Trachten: Schein und Sein

Der Tracht wird meist Unveränderlichkeit und Konstanz zugeschrieben. Dabei ist und war sie entsprechend dem Zeitgeist stets im Wandel.

Mit Tracht bezeichnete man über Jahrhunderte hinweg die Bekleidung im Allgemeinen. War zuvor die Zugehörigkeit zu einem Berufs- oder einem sozialen Stand an ihr abzulesen, sollte die Tracht im 19. Jahrhundert insbesondere Regionen voneinander unterscheiden. Im letzten Viertel des 19. Jahrhunderts wurden die farbenfrohen Festtagskleider, wie sie an 48 überlebensgroßen Holzfigurinen zu sehen sind, beim Bildungsbürgertum populär.
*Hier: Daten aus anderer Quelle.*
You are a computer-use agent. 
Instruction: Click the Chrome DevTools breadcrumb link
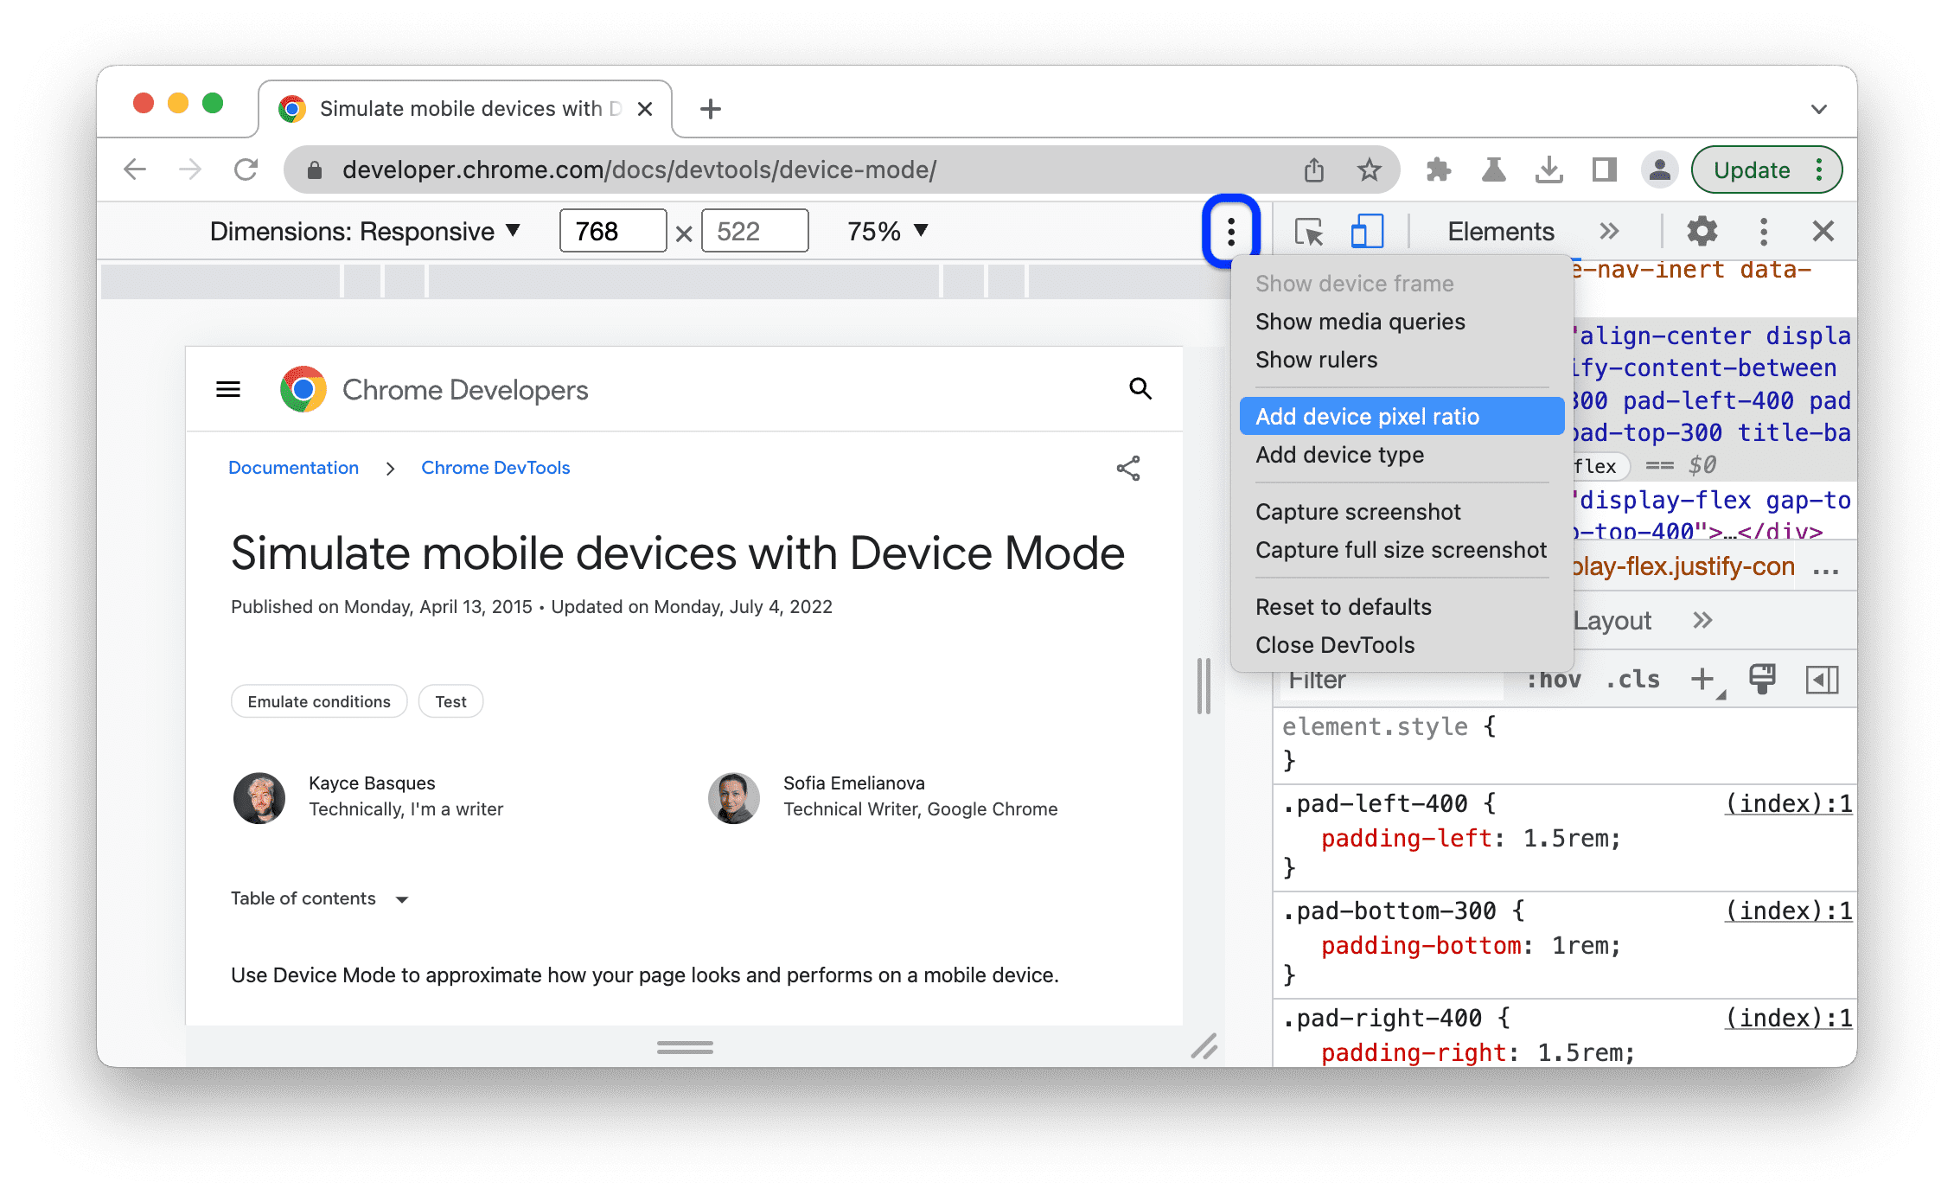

Die Figurinen schnitzte der Osttiroler Virgil Rainer anlässlich der Eröffnung des Museums 1929 für den sogenannten "Trachtensaal". Das Fotostudio am Eingang des Themenbereiches "Schein und Sein" wurde nach historischen Vorbildern rekonstruiert und bringt den romantischen Blick auf die ländliche Bevölkerung sowie die Idealisierung einer um 1900 bereits abgelegten Kleidung zum Ausdruck.